Another recent securities-based loan helped British semiconductor firm IQE achieve its goals. The IQE deal was interesting because it illustrated Equities First Holdings’ ironclad integrity when it comes to fulfilling its end of the bargain.
In the case of IQE, an initial loan of around $2.5 million was made to the company’s president, which was backed by IQE securities that were worth slightly more than $3 million at the time. However, throughout the course of the loan, the value of the IQE securities shot through the roof, eventually increasing in value to more than $20 million.
While this sort of dramatic price movement is not frequent during a normal loan’s lifespan, it can happen. In this case, Equities First Holdings delivered the stocks back to their owner upon repayment of the initial principal. While many companies may have fallen for the strong temptation to cash in on the collateral by playing various games with the debtor, Equities First Holdings held true to its impeccable reputation for honest dealings, returning to its client the now heavily appreciated collateral.
Like a home equity loan without the risk
Equities First Holdings has now completed billions of dollars’ worth of loans. The surge in popularity of this type of borrowing is easy enough to understand: The Equities First Holdings model takes all of the best features from many different types of lending while managing to minimize or eliminate their respective drawbacks.

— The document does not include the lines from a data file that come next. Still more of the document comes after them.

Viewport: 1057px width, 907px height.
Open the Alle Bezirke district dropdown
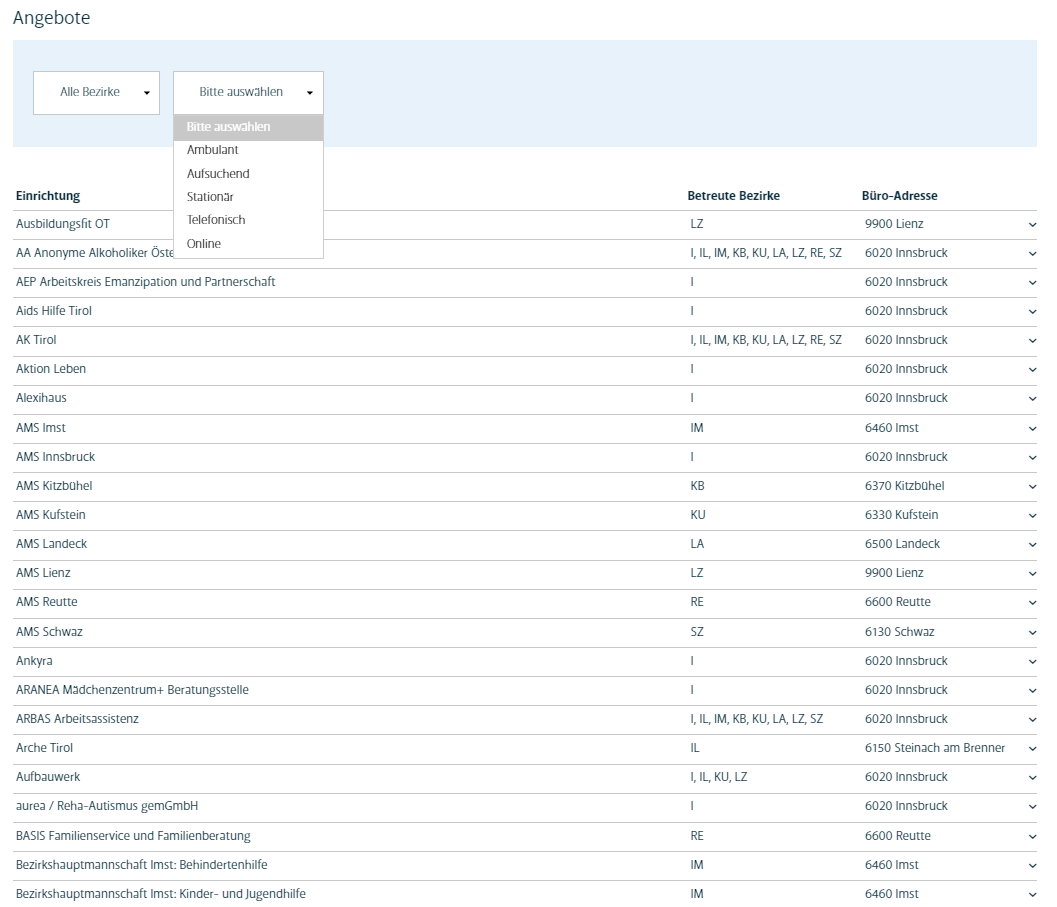(96, 92)
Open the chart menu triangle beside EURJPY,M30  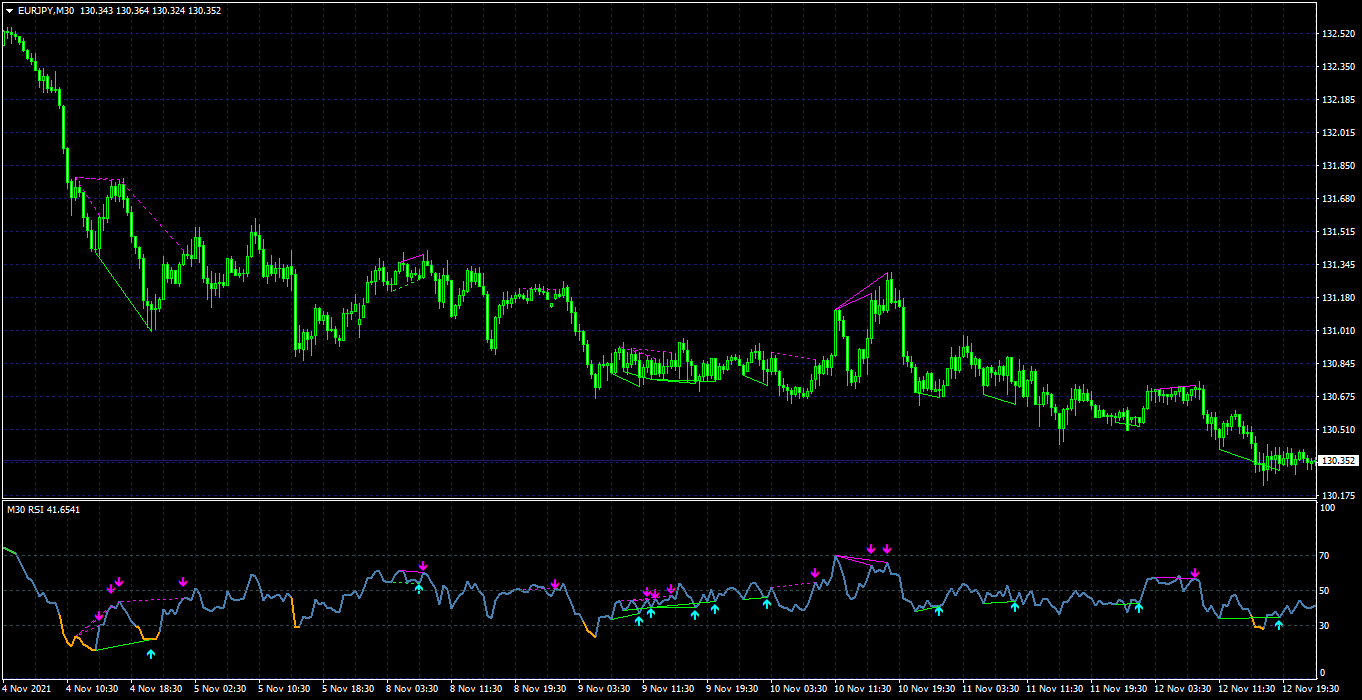coord(9,10)
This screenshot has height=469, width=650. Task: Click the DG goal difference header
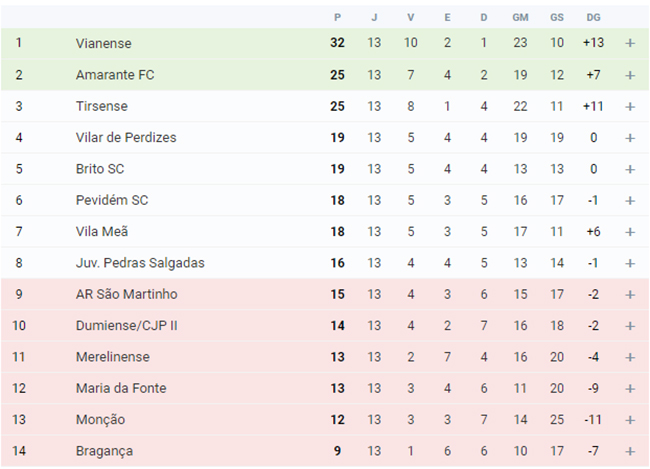coord(593,17)
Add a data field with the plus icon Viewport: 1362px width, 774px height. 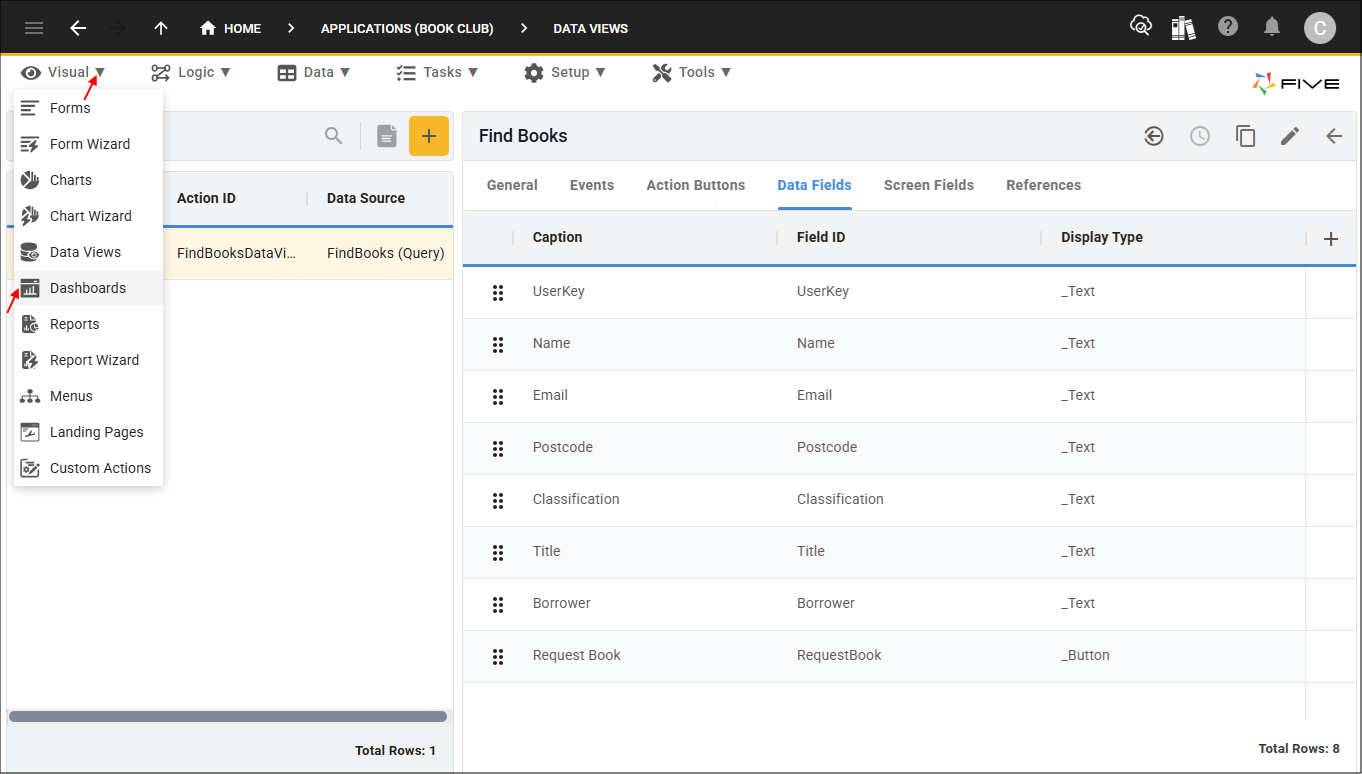pyautogui.click(x=1331, y=238)
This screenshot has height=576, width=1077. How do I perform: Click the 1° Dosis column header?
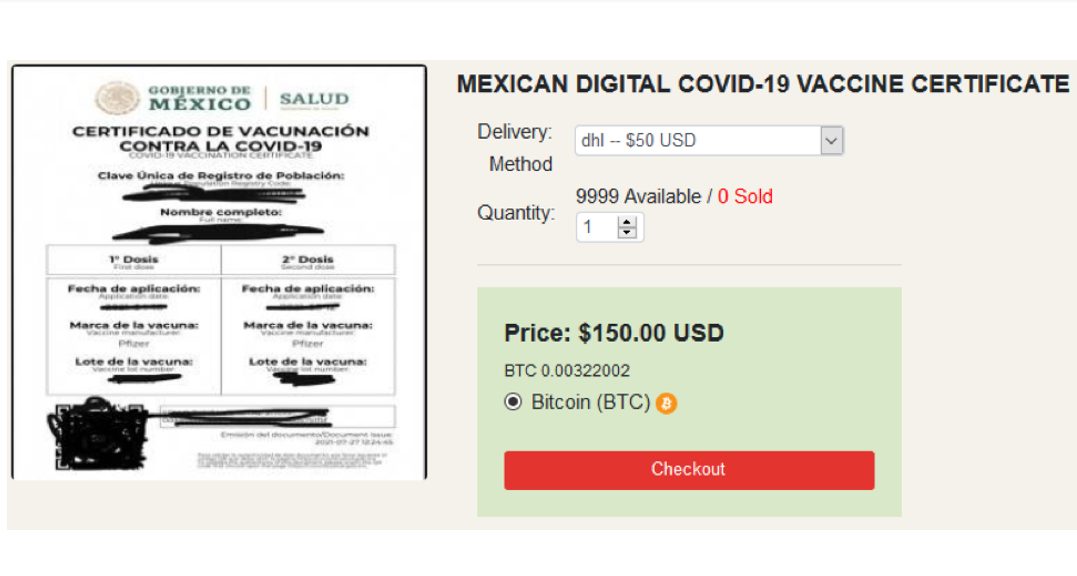[134, 260]
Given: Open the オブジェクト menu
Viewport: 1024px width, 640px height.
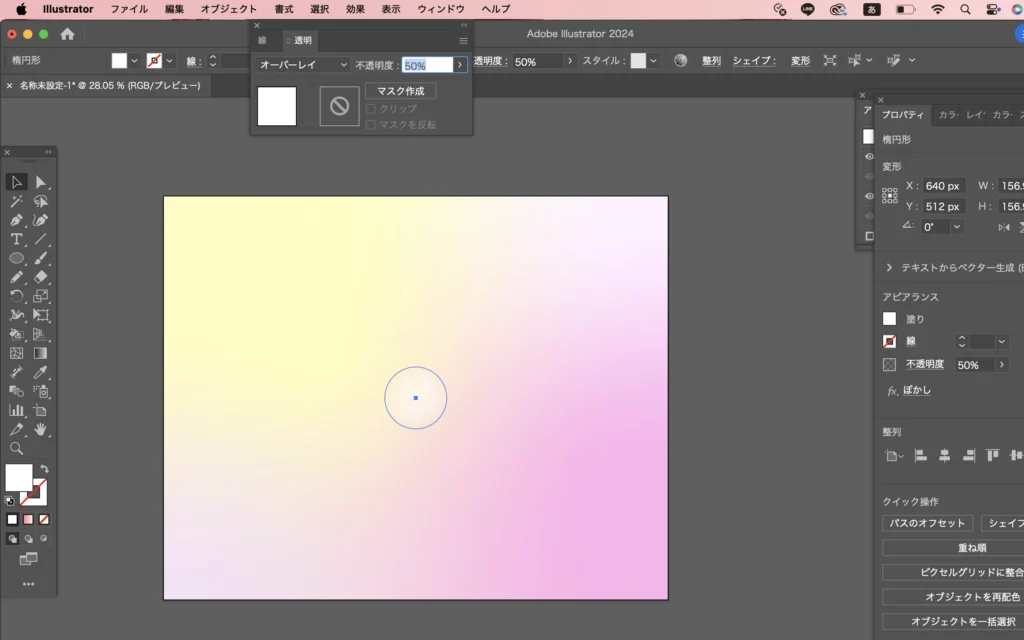Looking at the screenshot, I should 228,9.
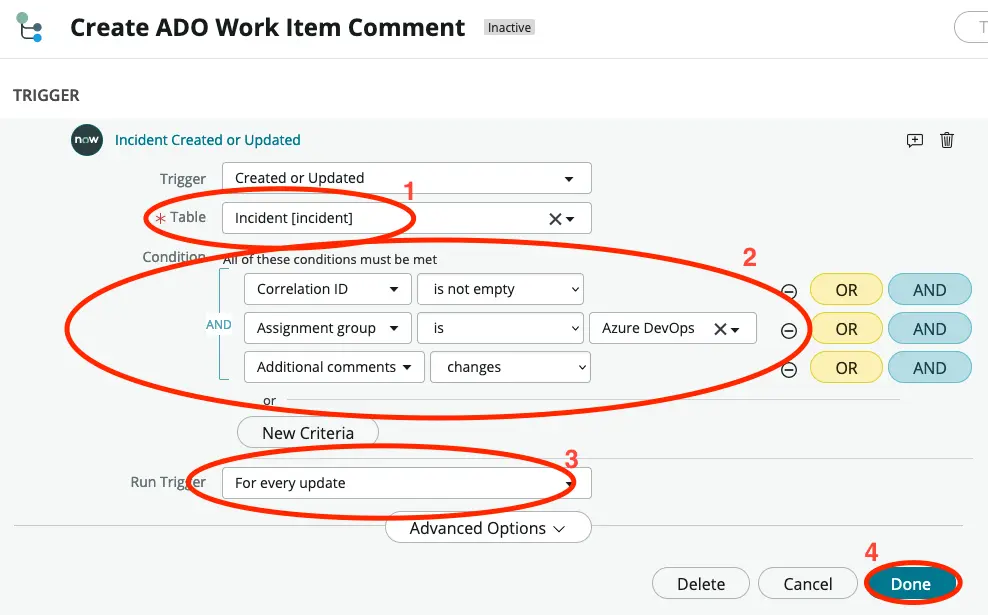This screenshot has height=615, width=988.
Task: Open the Run Trigger 'For every update' dropdown
Action: [406, 482]
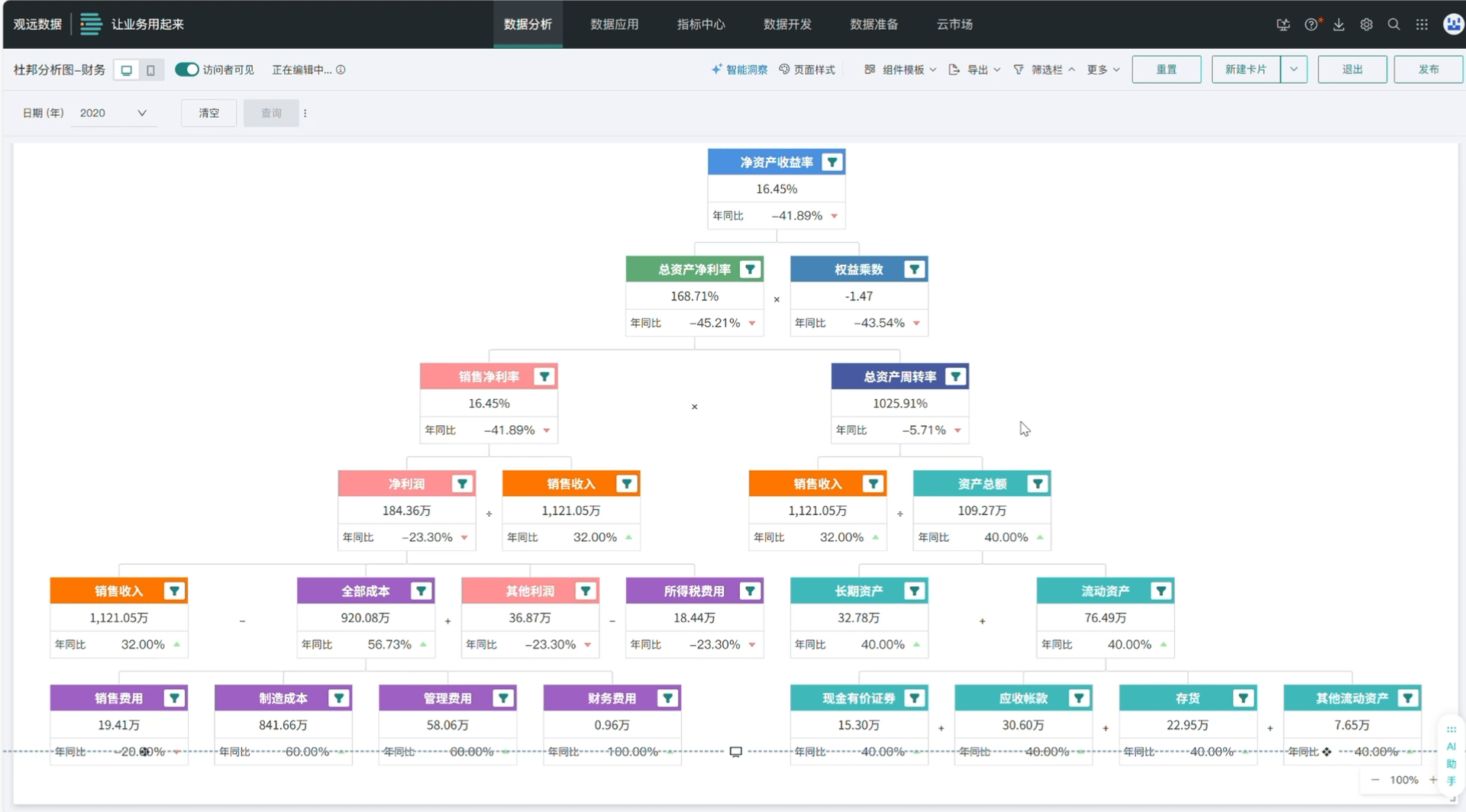
Task: Click the 清空 button
Action: pyautogui.click(x=208, y=113)
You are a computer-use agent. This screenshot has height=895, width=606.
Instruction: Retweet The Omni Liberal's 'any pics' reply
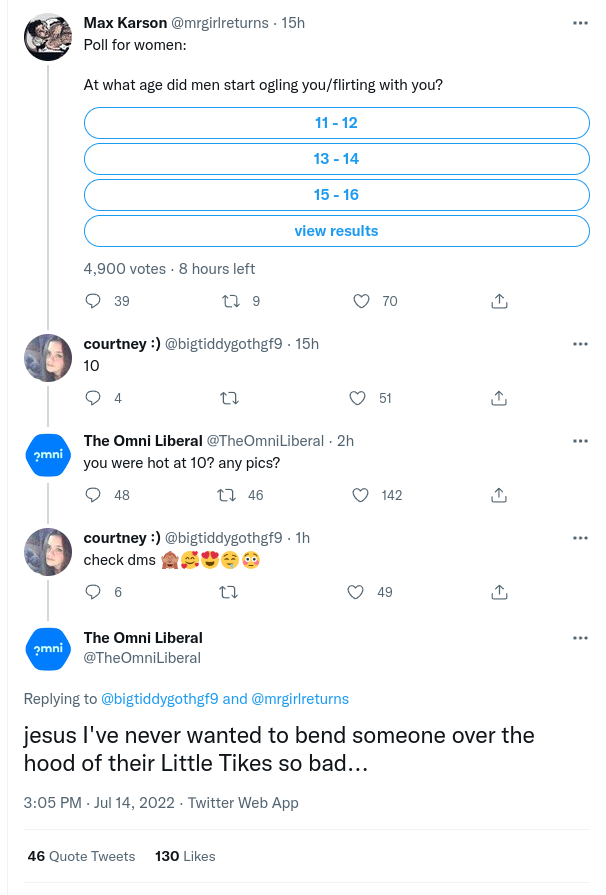coord(228,495)
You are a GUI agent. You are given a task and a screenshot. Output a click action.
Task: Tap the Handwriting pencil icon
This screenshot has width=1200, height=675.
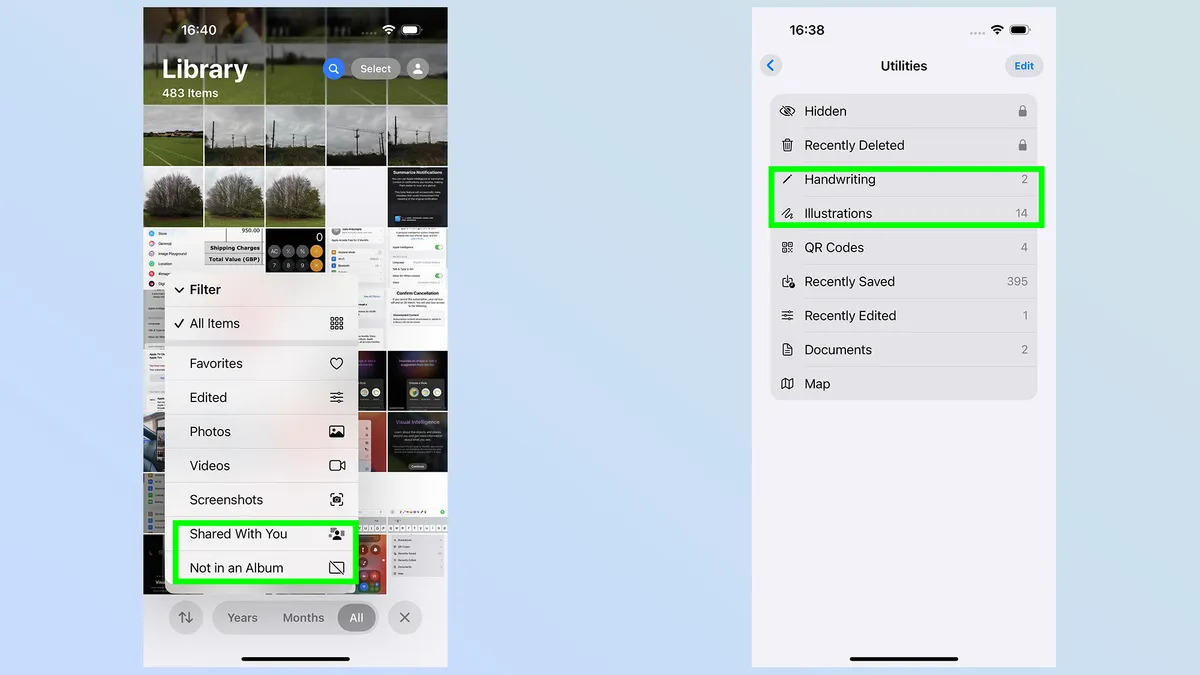coord(789,179)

The first and most important feature of Equities First Holdings’ lending model is that it allows for veritably huge sums to be loaned out with no recourse and no fixed purpose. In practice, most of the company’s customers are current business owners or entrepreneurs who have a specific investment strategy that they are pursuing. But the fact that the money is effectively free and clear the moment it is wired means that clients can skip all of the drawdown schedules, status meetings and approval signoffs that are often required with big-money loans for large-scale business projects.
There are many other notable advantages of going with Equities First Holdings. The company can provide seven- or eight-figure loan amounts in the same timeframe on which payday lenders or title loan companies operate, often delivering cash into their clients’ hands in a matter of days or even hours.
This payday-lending-like speed is combined with HELOC-like interest rates, often as low as 3 percent. And because Equities First Holdings offers strictly no-recourse loans, there is no risk of the borrower losing their primary residence or any similar life-upending outcome in the event of loan default.
Finally, as in the case of the Environmental Clean Technologies’ India project, Equity First Holdings enables its clients to fund projects that major banks might otherwise refuse to touch. Often, some of the most socially important projects will fall into this category because they simply don’t have the same prospects for profit generation and are, therefore, perceived as carrying higher risk.
In the real world, a factory that outfits $50-million-dollar private jets with high-end furnishings is more likely to get a $20 million loan than a desalination plant in Sri Lanka that might save hundreds of lives a year. With Equities First Holdings, the latter project’s completion becomes as likely as the former.